Substances and compounds

The get_substances and get_compounds functions allow retrieval of PubChem Substance and Compound records. The functions take a wide variety of inputs, and return a list of results, even if only a single match was found.

For a specific CID or SID:

get_compounds(1234)
get_substances(4321)

A second namespace argument allows you to use different types of input:

get_compounds('Aspirin', 'name')
get_compounds('C1=CC2=C(C3=C(C=CC=N3)C=C2)N=C1', 'smiles')

Beware that line notation inputs like SMILES and InChI can return automatically generated records that aren’t actually present in PubChem, and therefore have no CID or SID and are missing many properties.

By default, compounds are returned with 2D coordinates. Use the record_type keyword argument to specify otherwise:

get_compounds('Aspirin', 'name', record_type='3d')

Advanced search types

By default, requests look for an exact match with the input. Alternatively, you can specify substructure, superstructure, similarity and identity searches using the searchtype keyword argument:

get_compounds('CC', searchtype='superstructure', listkey_count=3)

The listkey_count and listkey_start arguments can be used for pagination. Each searchtype has its own options that can be specified as keyword arguments. For example, similarity searches have a Threshold, and super/substructure searches have MatchIsotopes. A full list of options is available at the PUG REST specification.

Note: These types of search are slow.

The Compound class

The get_compounds function returns a list of Compound objects. You can also instantiate a Compound object from a CID:

c = Compound.from_cid(6819)

Each Compound has a record property, which is a dictionary that contains the all the information about the compound. All other properties are derived from this record.

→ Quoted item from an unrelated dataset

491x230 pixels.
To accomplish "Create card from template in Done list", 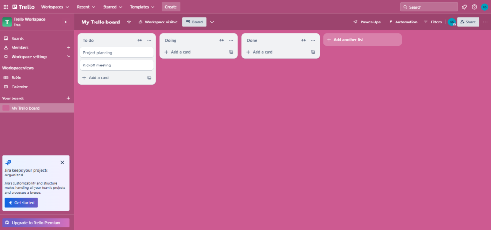I will 313,52.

Compounds with regular 2D coordinates have the following properties: cid, record, atoms, bonds, elements, synonyms, sids, aids, coordinate_type, charge, molecular_formula, molecular_weight, canonical_smiles, isomeric_smiles, inchi, inchikey, iupac_name, xlogp, exact_mass, monoisotopic_mass, tpsa, complexity, h_bond_donor_count, h_bond_acceptor_count, rotatable_bond_count, fingerprint, heavy_atom_count, isotope_atom_count, atom_stereo_count, defined_atom_stereo_count, undefined_atom_stereo_count, bond_stereo_count, defined_bond_stereo_count, undefined_bond_stereo_count, covalent_unit_count.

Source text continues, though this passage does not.